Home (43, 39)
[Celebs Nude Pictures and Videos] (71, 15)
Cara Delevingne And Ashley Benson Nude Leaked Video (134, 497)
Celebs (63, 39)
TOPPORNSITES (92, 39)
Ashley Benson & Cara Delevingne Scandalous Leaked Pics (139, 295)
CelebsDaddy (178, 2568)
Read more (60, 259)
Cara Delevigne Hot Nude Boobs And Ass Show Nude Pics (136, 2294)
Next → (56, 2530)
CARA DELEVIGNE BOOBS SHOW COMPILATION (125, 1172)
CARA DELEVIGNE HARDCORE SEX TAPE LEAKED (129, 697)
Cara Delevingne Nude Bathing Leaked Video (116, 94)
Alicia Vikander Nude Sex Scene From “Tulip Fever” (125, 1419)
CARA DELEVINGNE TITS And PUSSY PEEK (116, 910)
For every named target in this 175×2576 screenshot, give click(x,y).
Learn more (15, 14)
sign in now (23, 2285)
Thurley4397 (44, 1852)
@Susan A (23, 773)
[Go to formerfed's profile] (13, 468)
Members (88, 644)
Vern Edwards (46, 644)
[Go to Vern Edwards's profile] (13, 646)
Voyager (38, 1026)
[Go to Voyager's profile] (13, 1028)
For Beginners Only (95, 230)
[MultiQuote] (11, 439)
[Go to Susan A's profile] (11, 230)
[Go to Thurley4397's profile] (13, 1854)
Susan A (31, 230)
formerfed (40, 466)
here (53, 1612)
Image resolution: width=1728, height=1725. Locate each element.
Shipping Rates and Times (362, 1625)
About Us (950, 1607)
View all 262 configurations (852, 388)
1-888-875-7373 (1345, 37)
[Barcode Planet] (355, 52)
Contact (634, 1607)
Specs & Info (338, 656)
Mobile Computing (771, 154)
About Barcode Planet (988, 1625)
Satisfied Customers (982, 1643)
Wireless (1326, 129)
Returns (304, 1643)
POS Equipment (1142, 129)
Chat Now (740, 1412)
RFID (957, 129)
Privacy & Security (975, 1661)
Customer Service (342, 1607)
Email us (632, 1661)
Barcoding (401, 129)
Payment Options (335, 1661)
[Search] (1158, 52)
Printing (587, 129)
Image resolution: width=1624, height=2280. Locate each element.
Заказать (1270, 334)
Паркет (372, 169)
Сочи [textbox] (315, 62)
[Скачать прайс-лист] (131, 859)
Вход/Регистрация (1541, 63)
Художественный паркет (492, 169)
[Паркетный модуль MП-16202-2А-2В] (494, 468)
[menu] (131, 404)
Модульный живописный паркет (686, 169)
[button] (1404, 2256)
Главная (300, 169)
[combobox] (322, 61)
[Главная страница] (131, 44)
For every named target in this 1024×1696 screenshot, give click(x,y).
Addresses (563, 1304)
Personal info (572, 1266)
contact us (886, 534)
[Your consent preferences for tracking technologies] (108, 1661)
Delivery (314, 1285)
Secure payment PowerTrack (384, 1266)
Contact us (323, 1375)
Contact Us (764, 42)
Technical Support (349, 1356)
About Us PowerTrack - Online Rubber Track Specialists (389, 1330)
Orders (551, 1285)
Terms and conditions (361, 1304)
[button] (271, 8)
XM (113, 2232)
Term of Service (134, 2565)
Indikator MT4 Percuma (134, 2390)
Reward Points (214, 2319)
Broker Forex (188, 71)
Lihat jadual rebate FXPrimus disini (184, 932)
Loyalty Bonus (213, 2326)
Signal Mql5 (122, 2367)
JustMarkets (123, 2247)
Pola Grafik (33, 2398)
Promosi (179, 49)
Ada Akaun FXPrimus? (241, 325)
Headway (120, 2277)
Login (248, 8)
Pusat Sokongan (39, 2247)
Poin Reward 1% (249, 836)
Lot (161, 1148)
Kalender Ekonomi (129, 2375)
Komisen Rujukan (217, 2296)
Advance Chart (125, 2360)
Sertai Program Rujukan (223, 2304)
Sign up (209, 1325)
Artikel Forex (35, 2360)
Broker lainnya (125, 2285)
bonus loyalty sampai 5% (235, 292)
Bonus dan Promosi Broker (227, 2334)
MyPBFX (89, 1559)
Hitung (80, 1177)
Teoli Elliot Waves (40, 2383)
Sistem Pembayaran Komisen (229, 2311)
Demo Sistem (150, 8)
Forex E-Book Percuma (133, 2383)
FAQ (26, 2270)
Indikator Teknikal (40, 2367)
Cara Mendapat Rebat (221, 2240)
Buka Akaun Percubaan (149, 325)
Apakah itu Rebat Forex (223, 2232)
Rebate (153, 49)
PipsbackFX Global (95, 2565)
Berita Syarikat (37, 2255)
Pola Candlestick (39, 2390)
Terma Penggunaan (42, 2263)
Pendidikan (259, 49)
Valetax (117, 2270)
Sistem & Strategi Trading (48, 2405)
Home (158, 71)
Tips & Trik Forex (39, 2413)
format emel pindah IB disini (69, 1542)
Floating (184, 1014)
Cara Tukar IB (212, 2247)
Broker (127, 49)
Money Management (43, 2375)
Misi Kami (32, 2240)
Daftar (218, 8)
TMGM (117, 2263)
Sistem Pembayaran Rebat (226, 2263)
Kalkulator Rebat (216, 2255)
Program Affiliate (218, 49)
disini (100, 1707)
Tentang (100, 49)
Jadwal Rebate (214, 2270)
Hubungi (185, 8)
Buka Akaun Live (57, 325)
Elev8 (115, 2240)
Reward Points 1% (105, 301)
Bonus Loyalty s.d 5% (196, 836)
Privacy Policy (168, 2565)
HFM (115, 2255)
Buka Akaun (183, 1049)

Description of the task :: Show, from the listing above, each line that contains the word "Pembayaran".

Response area ::
Sistem Pembayaran Komisen (229, 2311)
Sistem Pembayaran Rebat (226, 2263)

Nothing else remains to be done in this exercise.